Я перенёс находку в комнату. Спустился за водой. Чай никто не отменял. Поставил кастрюльку на горелку, включил газ. Вода уютно зашипела. Почти как дождь, который тихонько бормотал за окном: «Я е-щ-щ-щ-щ-ё здесь, слы-ш-ш-ш-ш-и-шь?» Слышу!

Пока я возился с бумбоксом, вскипела вода. Я заварил пакетик из маминых запасов. Мята? Чабрец? Бергамот? Кто ж его знает, но пахло вкусно. Как на ведьмином чердаке.

Батарейки, кстати, подошли. Именно такие – пузатые бочонки. Правда, понадобился весь запас, восемь штук. Но это фигня! Главное – у меня есть музыка. Что там, интересно, слушал Вовка? Внутри осталась какая-то кассета. Я специально не стал смотреть, пусть будет сюрприз. Главное, чтобы антикварная техника работала.

Я нажал Play. Бумбокс щёлкнул, динамики сипло заурчали. И мой мир навсегда изменился.

Простой гитарный рифф. Хриплый надтреснутый голос. Меланхолия дождя и сумеречная тоска. Красота декаданса и романтика саморазрушения. Болезненный надлом и яркая вспышка надежды. Прямо в душу. Прямо насквозь.

 
Sit and drink Pennyroyal Tea
Distill the life that's inside of me
Sit and drink Pennyroyal Tea
I'm anemic royalty[1]
 

Песня закончилась. Раздались аплодисменты. Я достал кассету. Что это? Коробки, естественно, не было. Зато на самой кассете я прочитал: «Live On MTV Unplugged, 1993».

NIRVANA

Я, конечно, не в лесу родился.

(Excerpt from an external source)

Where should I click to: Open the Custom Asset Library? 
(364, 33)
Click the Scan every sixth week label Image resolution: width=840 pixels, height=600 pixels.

Про Курта Кобейна знаю. Но никогда не слушал. Это же что-то из махровых девяностых. Но эта музыка! Этот голос! Он был почти как свет! Соединял отдельные плоскости в единое целое, лепил из них объём. Наделял пустые детали смыслом. Когда каждый фрагмент на своём месте. И шёпот дождя. И керосиновая лампа. И мокрые сосновые спины за окном. И тугая пружина у меня внутри, что вот-вот разожмётся. И что-то произойдёт.

О, Курт, наверное, там, на небесах, тебе аплодируют каждый раз, когда ты кричишь очередному подростку, что он не одинок.

Я ещё долго сидел и слушал старую Вовкину кассету. И пил чай. Чабрец? Бергамот? Pennyroyal?

1Сижу и пью свой мятный чай.Жизнь внутри меня очищай.Сижу и пью свой мятный чай,Я бескровный принц.Pennyroyal Tea, песня группы Nirvana (Здесь и далее пер. ред.).